What was the fashion of Japan?

By: Mckenna Powers and Heather Bramsleven

Japanese Textiles

Silk may be the best known Japanese textile because of its stunning beauty and value for fashioning luxurious kimonos, but in pre-industrial Japan only the nobility and upper classes were permitted to wear silk clothing. In contrast to courtly silk garments, commoners dressed in humble garments made from homespun coarse hemp and cotton fabrics. These same unrefined, handmade textiles were also employed to create utilitarian articles for the home.

Japanese Hair

During the Medieval era, both men and women in the upper social classes wore their hair in loose curls. Women sometimes fastened gold balls at the end of their hair. The people in the lower classes wore their hair with no decorations and usually shorter, at the chin or even at the shoulders. Noble women would wear flat bonnets that would be covered their hair, or ribbons and gold threads in their hair. Later, bonnets, hats and veils became even more popular when the church tradition commanded that married women had to keep their hair covered. Cone-shaped hats with a veil were also very popular during this era. Women sometimes had their hair styled into what looked like two identical mounds on the both sides of their head.

Japanese Jewelery

Like most things in Japanese culture, jewelry wasn't just ornamental; it was usually combined with a practical purpose as well. Examples include items such as swords, sword fittings, straps, pins, buttons, combs, hair sticks, hairclips called 'kanzashi', and of course, netsuke, inro and ojimi. The art and craftsmanship behind the techniques of making have evolved over hundreds of years and have now become an important part of Japanese culture.
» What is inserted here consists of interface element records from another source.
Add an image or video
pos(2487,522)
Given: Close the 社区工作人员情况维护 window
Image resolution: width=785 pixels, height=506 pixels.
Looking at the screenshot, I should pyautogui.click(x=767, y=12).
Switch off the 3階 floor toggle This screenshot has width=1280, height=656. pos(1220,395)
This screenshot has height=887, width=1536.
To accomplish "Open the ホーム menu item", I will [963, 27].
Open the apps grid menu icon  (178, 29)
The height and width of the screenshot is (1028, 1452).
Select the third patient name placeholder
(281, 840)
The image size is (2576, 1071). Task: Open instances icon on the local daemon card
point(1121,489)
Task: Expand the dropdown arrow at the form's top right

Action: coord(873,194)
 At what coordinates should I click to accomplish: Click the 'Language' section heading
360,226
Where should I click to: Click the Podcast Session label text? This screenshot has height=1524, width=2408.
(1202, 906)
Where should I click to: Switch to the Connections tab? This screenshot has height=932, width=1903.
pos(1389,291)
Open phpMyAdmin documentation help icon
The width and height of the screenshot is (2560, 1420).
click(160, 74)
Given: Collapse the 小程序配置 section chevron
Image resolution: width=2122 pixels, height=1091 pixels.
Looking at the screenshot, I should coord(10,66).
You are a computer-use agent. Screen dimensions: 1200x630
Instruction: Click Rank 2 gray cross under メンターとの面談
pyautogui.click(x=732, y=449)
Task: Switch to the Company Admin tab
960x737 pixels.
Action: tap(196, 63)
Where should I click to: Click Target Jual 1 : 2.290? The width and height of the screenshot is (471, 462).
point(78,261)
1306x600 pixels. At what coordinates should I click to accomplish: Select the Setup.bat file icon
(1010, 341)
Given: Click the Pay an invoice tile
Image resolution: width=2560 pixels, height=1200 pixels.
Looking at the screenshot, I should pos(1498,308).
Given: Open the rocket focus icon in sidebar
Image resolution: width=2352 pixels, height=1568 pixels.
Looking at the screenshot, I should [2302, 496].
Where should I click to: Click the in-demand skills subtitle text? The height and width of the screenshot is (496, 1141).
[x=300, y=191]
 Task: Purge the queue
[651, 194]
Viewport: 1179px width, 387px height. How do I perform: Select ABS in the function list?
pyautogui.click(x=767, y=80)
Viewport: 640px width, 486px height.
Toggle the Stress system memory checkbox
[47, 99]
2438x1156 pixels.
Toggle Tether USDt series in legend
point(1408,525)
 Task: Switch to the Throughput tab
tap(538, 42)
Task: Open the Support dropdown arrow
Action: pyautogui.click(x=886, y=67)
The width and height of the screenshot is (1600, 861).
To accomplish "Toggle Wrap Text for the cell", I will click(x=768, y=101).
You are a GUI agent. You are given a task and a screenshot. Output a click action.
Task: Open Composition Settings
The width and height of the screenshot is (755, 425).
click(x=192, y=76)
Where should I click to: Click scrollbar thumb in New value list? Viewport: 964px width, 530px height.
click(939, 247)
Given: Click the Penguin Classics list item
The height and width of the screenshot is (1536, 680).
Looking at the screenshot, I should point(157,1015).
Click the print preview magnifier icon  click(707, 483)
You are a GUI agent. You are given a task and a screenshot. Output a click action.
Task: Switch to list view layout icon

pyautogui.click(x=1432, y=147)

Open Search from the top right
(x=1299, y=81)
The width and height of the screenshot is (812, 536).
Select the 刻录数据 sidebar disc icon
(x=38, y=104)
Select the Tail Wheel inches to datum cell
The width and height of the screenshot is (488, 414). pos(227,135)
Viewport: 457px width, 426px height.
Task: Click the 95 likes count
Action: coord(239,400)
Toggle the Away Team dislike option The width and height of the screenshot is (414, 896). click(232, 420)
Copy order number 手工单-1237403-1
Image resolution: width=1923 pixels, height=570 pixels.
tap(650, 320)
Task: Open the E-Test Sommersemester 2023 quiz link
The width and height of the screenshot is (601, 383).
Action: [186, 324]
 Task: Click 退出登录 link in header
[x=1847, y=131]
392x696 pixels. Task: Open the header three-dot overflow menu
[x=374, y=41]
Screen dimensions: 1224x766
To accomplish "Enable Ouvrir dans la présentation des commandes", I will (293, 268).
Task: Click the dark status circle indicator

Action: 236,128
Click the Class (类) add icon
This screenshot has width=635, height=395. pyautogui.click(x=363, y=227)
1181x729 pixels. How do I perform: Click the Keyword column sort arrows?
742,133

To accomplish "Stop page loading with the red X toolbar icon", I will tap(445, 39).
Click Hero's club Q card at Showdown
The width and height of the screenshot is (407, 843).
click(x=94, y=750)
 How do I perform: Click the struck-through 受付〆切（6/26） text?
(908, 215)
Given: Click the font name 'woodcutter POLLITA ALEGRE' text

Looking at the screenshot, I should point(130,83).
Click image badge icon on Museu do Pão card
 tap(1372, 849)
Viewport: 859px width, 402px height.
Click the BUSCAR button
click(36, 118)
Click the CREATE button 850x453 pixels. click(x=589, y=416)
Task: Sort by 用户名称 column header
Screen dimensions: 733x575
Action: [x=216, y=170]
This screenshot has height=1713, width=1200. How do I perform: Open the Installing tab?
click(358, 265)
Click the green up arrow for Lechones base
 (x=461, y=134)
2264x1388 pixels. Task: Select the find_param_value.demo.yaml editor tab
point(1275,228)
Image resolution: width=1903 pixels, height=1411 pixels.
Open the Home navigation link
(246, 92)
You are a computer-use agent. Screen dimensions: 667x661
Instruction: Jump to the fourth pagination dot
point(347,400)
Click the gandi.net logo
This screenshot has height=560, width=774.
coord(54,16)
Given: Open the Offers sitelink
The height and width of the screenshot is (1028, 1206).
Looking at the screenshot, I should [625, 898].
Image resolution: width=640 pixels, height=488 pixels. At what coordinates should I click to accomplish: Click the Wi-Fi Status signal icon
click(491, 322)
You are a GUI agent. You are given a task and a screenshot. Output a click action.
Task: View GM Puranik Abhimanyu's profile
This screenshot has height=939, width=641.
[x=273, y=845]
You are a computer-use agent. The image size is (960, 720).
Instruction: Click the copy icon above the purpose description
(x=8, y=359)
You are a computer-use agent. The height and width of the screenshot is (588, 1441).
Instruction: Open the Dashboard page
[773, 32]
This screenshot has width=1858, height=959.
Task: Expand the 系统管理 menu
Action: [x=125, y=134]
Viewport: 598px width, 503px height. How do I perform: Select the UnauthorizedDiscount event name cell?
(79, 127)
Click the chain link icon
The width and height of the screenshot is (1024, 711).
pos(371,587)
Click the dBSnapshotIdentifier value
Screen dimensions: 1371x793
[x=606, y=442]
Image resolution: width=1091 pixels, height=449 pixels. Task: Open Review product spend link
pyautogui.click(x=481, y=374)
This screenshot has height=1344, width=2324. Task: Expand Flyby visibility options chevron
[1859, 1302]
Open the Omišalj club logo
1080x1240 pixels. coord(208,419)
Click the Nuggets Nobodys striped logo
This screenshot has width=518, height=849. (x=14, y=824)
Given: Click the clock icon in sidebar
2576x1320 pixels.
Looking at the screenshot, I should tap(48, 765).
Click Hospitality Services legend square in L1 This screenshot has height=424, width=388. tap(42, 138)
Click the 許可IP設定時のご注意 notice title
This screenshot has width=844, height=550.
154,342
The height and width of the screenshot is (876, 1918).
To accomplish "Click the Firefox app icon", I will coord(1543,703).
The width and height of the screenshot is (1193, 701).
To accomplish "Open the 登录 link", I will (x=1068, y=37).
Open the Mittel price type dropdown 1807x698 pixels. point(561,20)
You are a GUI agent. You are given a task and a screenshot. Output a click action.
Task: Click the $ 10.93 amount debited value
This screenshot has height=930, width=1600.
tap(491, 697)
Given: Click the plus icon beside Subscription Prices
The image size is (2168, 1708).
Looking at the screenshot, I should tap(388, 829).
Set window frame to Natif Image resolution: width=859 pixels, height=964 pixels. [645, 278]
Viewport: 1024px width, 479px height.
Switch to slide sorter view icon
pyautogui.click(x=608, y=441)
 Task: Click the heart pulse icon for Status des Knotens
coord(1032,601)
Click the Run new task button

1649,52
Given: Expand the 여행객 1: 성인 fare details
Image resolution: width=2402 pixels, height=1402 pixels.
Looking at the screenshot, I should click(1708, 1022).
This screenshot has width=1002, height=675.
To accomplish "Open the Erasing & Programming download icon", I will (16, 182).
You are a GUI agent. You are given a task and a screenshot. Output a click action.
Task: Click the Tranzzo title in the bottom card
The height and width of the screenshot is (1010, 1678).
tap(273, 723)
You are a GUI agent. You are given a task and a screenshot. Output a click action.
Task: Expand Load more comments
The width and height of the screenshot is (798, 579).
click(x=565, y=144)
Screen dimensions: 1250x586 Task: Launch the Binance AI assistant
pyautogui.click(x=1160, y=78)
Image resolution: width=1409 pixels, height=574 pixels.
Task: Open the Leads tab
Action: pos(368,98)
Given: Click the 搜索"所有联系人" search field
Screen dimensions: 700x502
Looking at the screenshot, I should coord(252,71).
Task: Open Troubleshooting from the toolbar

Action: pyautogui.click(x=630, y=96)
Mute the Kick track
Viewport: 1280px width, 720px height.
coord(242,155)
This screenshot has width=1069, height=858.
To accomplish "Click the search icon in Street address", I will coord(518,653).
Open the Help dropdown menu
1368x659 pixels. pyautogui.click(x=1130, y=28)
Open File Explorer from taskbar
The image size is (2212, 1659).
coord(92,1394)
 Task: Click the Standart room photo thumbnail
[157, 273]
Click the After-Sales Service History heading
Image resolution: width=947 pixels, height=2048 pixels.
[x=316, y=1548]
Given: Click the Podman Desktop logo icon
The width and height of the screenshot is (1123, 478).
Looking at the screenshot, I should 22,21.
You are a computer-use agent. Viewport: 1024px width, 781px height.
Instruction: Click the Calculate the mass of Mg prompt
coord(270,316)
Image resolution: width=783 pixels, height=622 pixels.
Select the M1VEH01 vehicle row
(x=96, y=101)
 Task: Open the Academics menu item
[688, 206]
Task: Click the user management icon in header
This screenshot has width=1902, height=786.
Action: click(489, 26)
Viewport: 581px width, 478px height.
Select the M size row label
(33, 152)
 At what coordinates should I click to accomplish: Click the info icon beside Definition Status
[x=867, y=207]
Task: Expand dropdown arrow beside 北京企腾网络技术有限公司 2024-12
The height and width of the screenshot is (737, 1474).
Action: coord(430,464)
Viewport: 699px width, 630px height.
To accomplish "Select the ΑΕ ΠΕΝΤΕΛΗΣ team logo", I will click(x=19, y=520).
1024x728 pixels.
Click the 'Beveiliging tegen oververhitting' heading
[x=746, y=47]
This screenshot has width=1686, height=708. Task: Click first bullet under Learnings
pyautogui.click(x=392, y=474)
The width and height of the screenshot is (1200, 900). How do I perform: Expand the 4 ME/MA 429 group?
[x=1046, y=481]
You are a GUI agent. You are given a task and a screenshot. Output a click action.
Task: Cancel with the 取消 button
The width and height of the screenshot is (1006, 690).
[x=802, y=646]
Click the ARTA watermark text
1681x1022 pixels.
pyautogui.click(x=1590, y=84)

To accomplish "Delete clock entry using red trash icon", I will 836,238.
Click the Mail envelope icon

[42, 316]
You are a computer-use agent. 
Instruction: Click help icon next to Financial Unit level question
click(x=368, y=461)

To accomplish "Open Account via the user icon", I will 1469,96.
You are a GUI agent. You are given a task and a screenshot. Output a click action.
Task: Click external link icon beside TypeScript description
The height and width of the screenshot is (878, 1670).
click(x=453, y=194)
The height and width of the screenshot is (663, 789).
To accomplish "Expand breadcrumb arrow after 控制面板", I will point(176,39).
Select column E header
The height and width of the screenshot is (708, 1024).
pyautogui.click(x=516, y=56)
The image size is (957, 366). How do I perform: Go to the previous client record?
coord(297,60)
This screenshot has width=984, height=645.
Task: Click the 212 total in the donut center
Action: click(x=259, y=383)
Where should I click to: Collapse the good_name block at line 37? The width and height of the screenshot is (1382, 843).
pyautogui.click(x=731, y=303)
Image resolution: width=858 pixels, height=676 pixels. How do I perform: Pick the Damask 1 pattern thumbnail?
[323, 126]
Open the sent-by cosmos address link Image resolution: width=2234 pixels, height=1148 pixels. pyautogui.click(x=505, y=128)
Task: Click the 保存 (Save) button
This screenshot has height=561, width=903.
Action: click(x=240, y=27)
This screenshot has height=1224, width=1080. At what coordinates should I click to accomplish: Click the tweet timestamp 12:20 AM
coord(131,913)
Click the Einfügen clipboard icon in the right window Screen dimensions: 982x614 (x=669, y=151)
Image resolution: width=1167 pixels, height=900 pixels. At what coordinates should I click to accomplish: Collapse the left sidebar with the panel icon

Many historical pieces have been found to date back to the early 16th century. Even some modern pieces have been known to fetch extraordinarily high prices in Europe, Asia and the USA.

Brand of Perfume

1.Annick Goutal

2.Arquiste

3.CB I Hate Perfume

4. Creed

5.D.S. and Durga

These are some of the newer product of perfume but in the medieval times there was not much perfume sales and it was not very popular

Makeup of japan

Japanese women can often look ghostly with their pale skin and their dark hair. While their complexions are already naturally fair, Japanese women would usually try to make their skin appear even more pale through the use of makeup-- traditionally, this was look was done with rice flour. This isn't the same "white face" seen on Kabuki theater actors, who use and waxes to mask their faces. Rice flour and other bird-dropping copied face powders have been used for centuries, aswell with other makeup accessories that slowly found their way to other nations, including America.